Porubiansky has cooked in Atlanta’s finest restaurants for the last two decades: He worked with Guenter Seeger for twelve years, has been in Quatrano and Harrison’s employment for nine years, and in the mid-2000s he even briefly led the kitchen at the Dining Room at the Ritz-Carlton Buckhead. But Porubiansky, who is 47, felt ready to try a new direction. Woodstock’s Century House Tavern, which opened last year, has been looking for a new chef during the last couple months, and Porubiansky, who lives in Woodstock, was asked if he had any ideas. He did. After a bit of negotiating, general manager and co-owner Jon Hayano offered Porubiansky partnership in the restaurant, where he will also be executive chef.

The new gig is six miles from his house (he and his wife have four children), a much easier commute than to Bacchanalia, obviously. The restaurant, located in a restored historic building once known as the Hubbard House, is in the middle of Woodstock Downtown’s bustling renovated district (a few blocks from Vingenzo’s, one of our Top 50 restaurants) and is already popular with the locals.

### Dataset
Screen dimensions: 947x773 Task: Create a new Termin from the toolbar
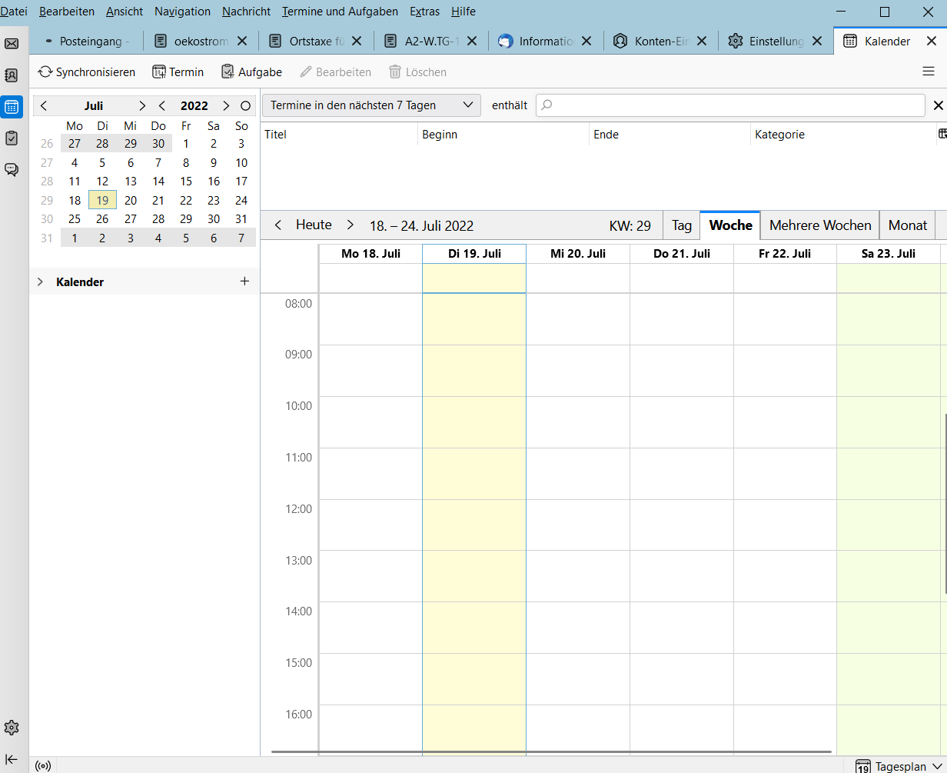click(178, 72)
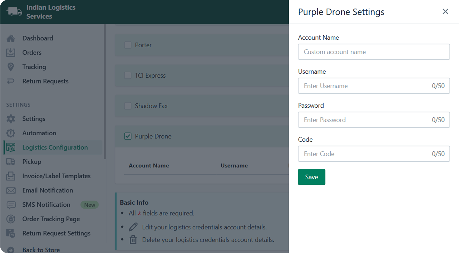The width and height of the screenshot is (459, 253).
Task: Click into the Enter Code field
Action: (365, 154)
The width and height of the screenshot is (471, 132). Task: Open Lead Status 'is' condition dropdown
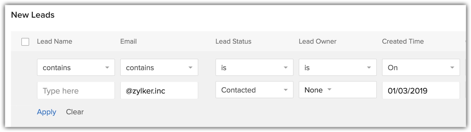(x=254, y=68)
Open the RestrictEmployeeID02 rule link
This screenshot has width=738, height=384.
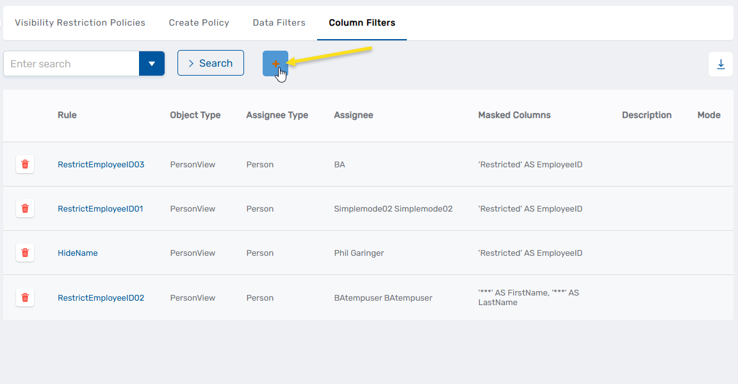click(101, 297)
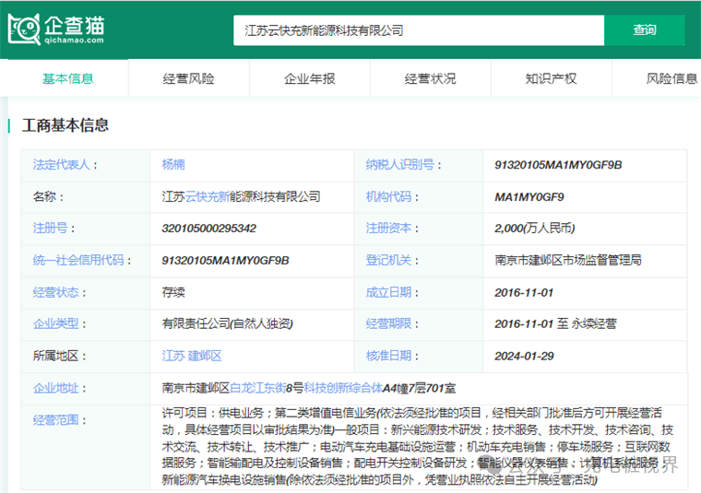Click the 法定代表人 field label
This screenshot has height=493, width=701.
pos(65,164)
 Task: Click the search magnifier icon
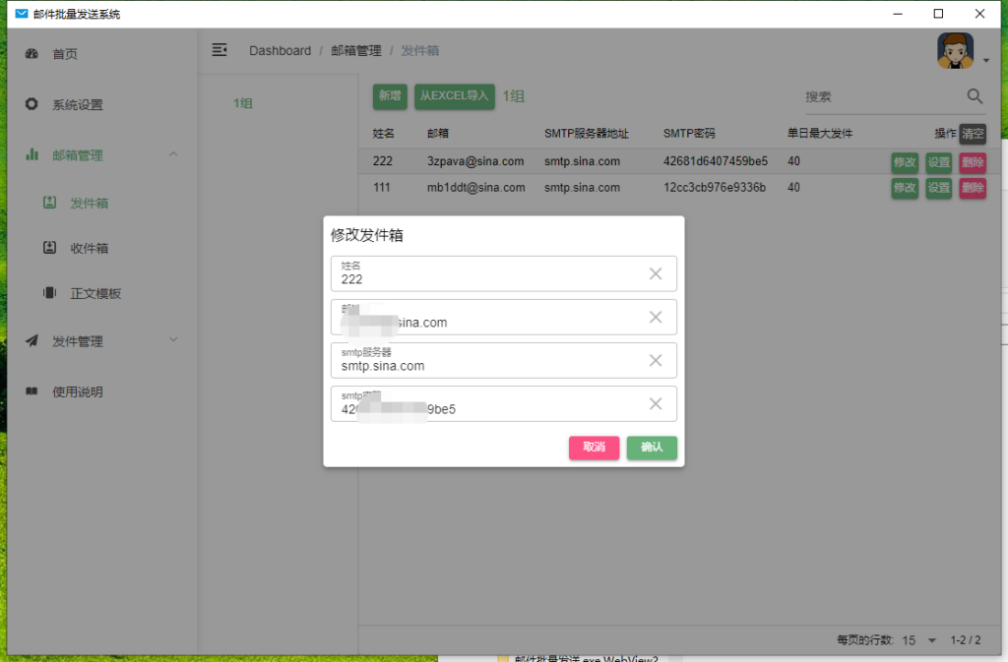point(975,96)
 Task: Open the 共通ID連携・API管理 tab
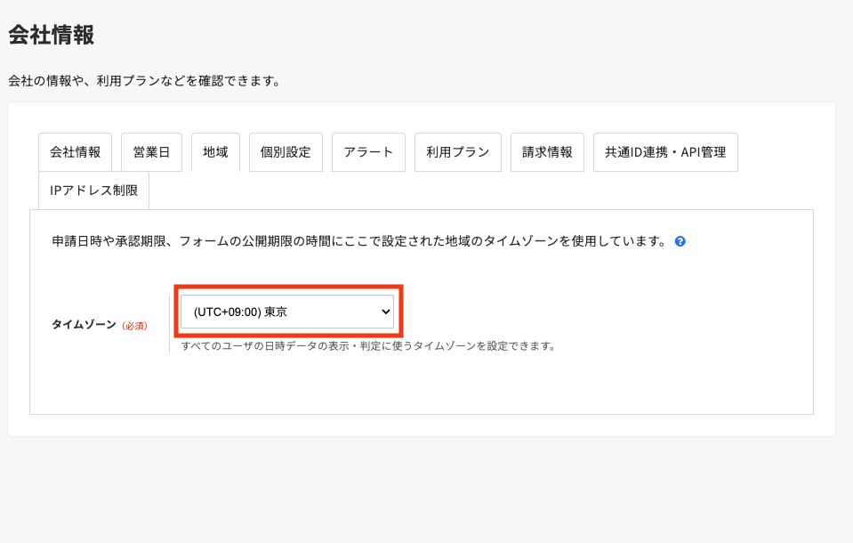coord(665,152)
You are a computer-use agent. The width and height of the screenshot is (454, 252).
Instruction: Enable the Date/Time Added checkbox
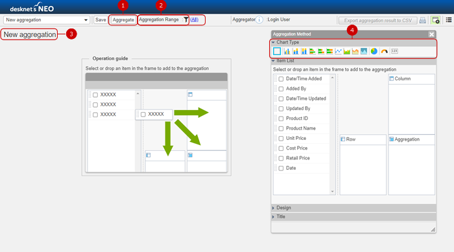pos(281,78)

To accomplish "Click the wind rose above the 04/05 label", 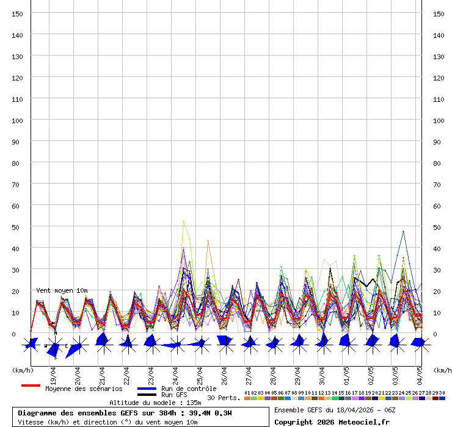I will coord(419,345).
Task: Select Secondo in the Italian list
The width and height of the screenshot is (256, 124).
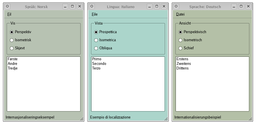Action: 99,64
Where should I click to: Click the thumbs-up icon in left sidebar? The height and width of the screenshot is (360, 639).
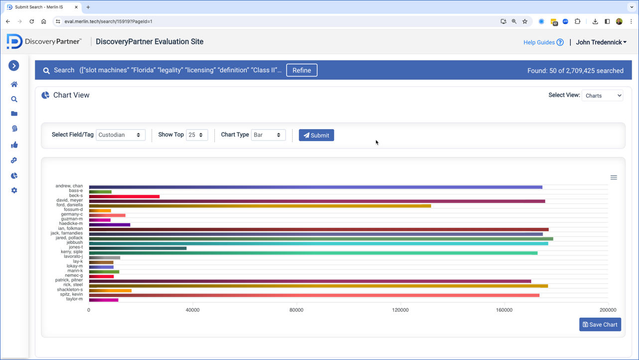click(x=14, y=145)
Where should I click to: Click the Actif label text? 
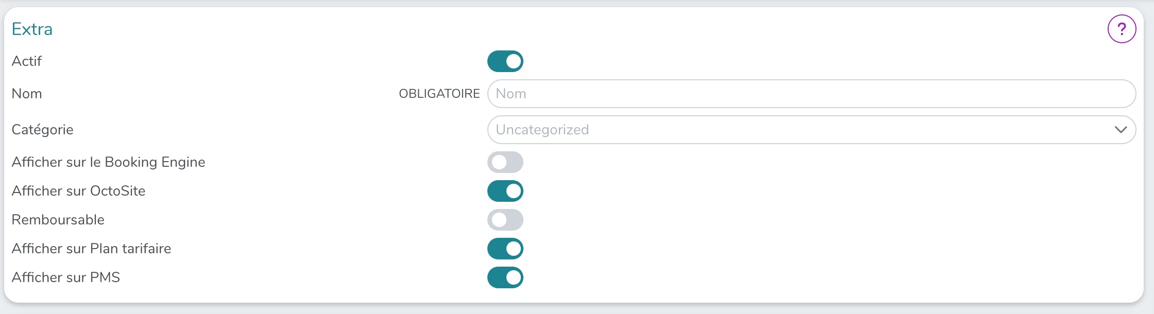pyautogui.click(x=26, y=61)
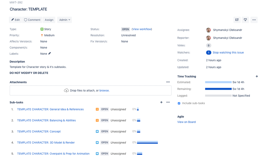The width and height of the screenshot is (260, 157).
Task: Open the Sub-tasks ellipsis menu
Action: tap(168, 102)
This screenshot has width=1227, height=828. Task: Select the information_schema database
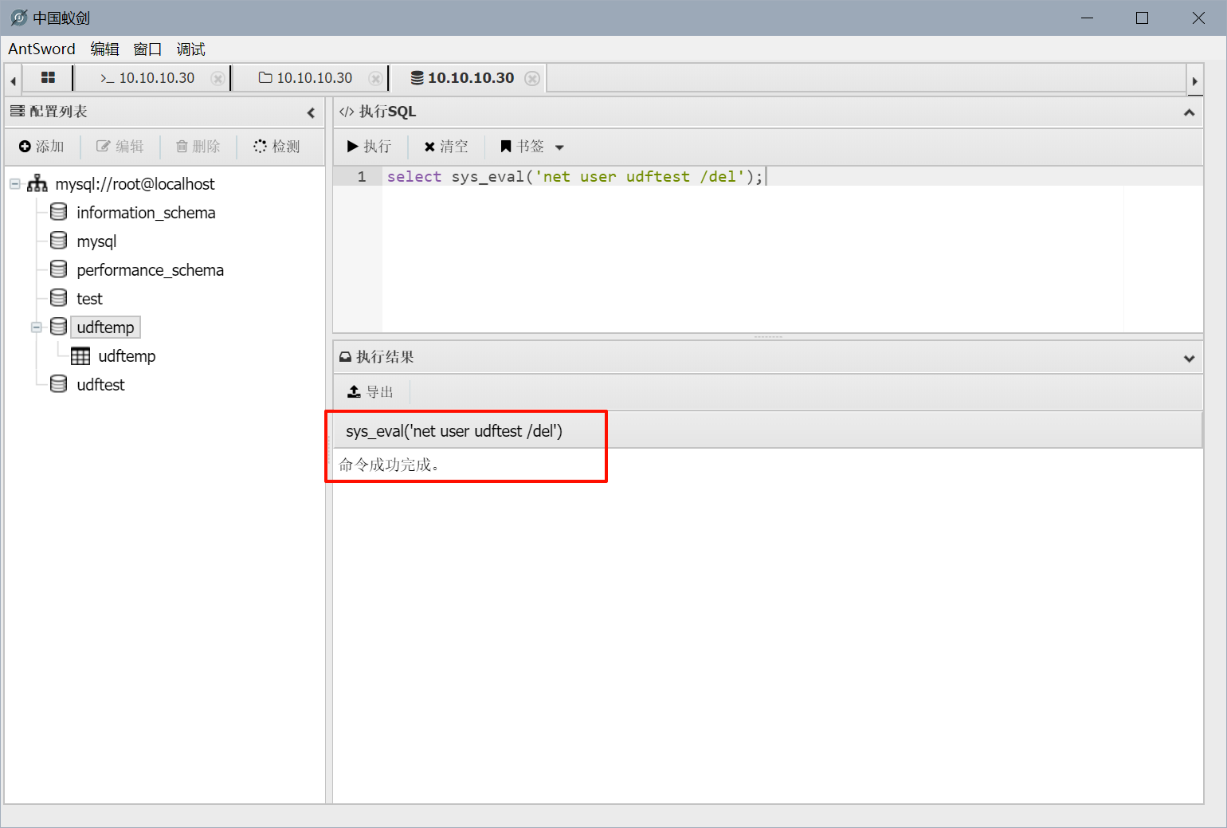145,213
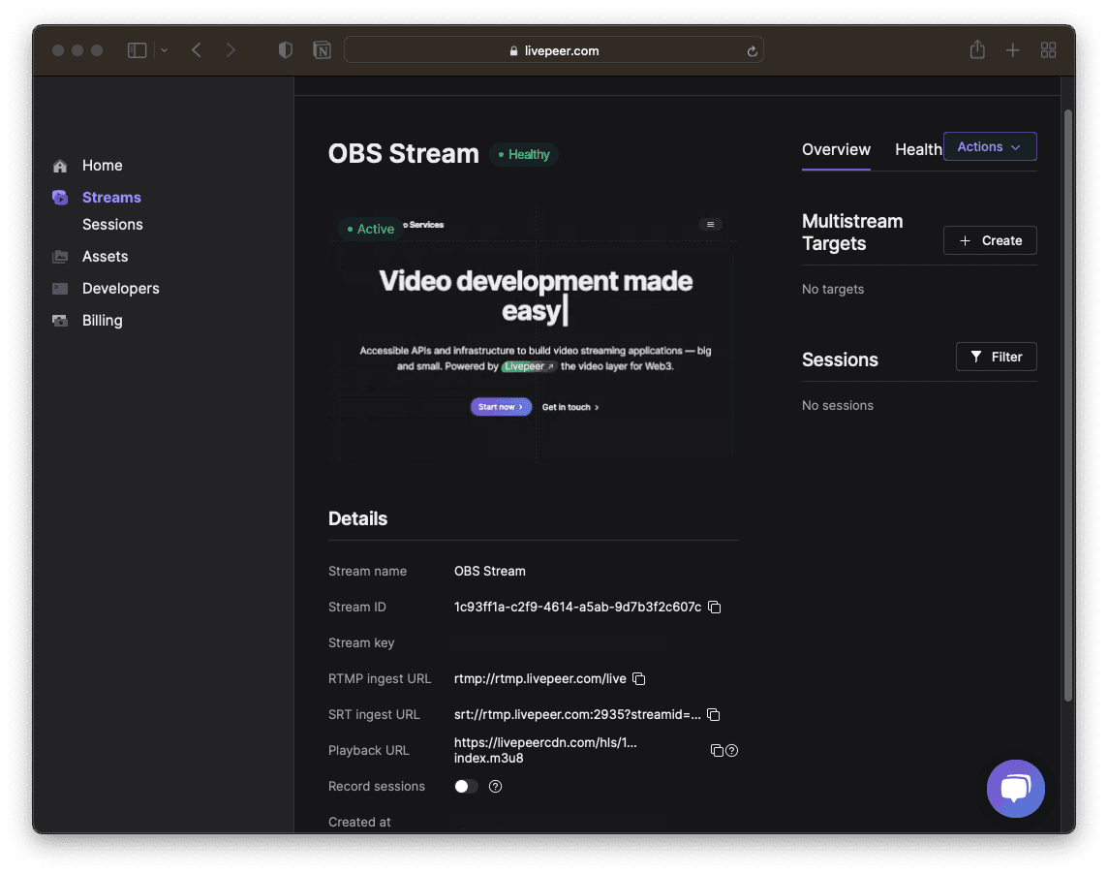Viewport: 1108px width, 874px height.
Task: Click the livepeer.com address bar
Action: pyautogui.click(x=553, y=50)
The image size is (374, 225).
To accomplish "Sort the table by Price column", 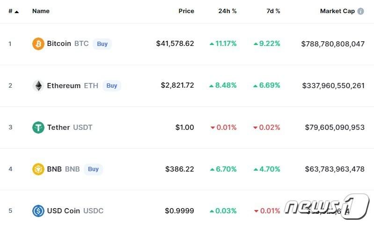I will pyautogui.click(x=186, y=11).
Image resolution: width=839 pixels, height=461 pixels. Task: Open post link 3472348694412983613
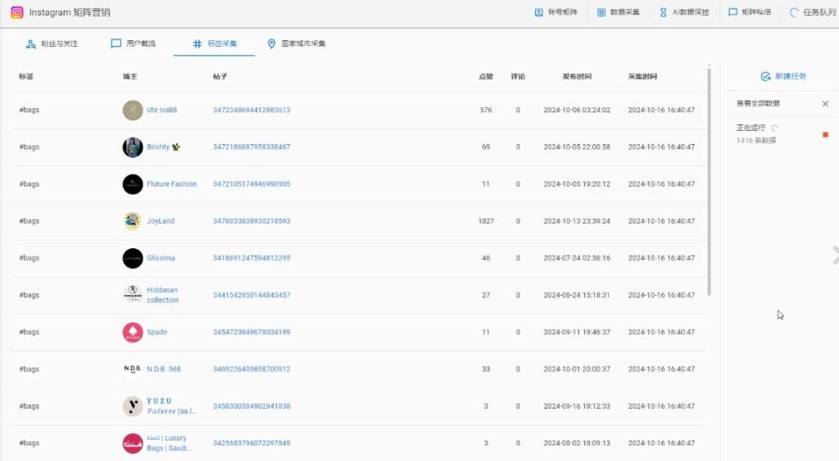tap(252, 110)
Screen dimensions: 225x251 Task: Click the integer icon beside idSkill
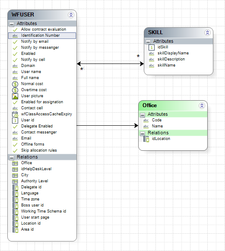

### Problem to work on
Continue the passage about Porubiansky becoming a partner and executive chef at Century House Tavern in Woodstock, beginning after its final sentence.

### Final answer
This will be the first time that Porubiansky has a stake in the restaurant, a defining decision for the job change. He starts officially at the end of April, and plans to slowly tweak the menu—a mix of sandwiches and, on the dinner menu, entrees like braised lamb shank, chicken and dumplings, and risotto with Gulf shrimp and crab.

“Food-wise, I don’t think I’m ever going to bring a Bacchanalia or Seeger’s to Woodstock,” he says. “Century House Tavern is a casual place, but I can use fine-dining techniques and bring the products of local farmers into the restaurant. In every place I’ve been, the menu started with fantastic ingredients. What the restaurant does now is very good, and I think I can make it better. So I won’t be introducing foie gras and sweetbreads and truffles right away, but I don’t see why in two years I can’t. To begin, I’ll introduce weekend specials, and if a dish clicks with the customers, we’ll put it on the menu.”

The change doesn’t come without some lament. “It’ll be sad to leave Bacchanalia,” said Porubiansky, who is still running the restaurant’s kitchen for a few more weeks. “I feel like part of the family and it’ll be hard to leave. But I’m excited to go out on my own and be responsible for making a restaurant succeed.”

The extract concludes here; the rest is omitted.